◆ **Problem details**: Given the records below, pull every line with the word "Open" into the answer.

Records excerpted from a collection
------------------------------------

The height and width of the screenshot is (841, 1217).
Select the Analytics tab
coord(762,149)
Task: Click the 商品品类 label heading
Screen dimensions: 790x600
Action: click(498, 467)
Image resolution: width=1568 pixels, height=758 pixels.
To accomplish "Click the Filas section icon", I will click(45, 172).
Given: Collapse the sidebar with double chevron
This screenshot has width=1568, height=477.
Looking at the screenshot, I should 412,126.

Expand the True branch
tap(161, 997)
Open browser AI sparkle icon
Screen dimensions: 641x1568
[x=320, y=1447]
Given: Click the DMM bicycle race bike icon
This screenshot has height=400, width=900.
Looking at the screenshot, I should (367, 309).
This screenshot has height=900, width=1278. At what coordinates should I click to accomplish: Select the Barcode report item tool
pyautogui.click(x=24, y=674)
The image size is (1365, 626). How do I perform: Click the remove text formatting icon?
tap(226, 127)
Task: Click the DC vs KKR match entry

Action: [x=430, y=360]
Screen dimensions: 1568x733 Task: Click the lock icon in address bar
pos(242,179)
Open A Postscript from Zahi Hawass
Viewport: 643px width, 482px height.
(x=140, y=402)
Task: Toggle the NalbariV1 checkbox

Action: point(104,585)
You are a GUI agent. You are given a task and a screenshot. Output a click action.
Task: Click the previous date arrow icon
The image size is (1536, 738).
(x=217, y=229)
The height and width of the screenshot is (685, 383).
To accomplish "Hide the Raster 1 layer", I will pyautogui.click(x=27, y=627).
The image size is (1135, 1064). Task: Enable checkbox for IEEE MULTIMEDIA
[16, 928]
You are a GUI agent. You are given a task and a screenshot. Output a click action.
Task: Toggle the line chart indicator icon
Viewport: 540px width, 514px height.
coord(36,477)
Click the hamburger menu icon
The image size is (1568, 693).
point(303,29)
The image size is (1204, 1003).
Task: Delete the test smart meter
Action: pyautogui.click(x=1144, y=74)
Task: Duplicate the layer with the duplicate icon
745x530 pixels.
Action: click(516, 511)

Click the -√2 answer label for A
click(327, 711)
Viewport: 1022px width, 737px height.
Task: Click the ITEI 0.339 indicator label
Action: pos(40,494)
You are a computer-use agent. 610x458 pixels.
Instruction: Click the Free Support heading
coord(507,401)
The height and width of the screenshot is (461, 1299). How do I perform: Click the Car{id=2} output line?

------------------------------------

◆ **Written reply**:
Open browser AI sparkle icon
Open A Postscript from Zahi Hawass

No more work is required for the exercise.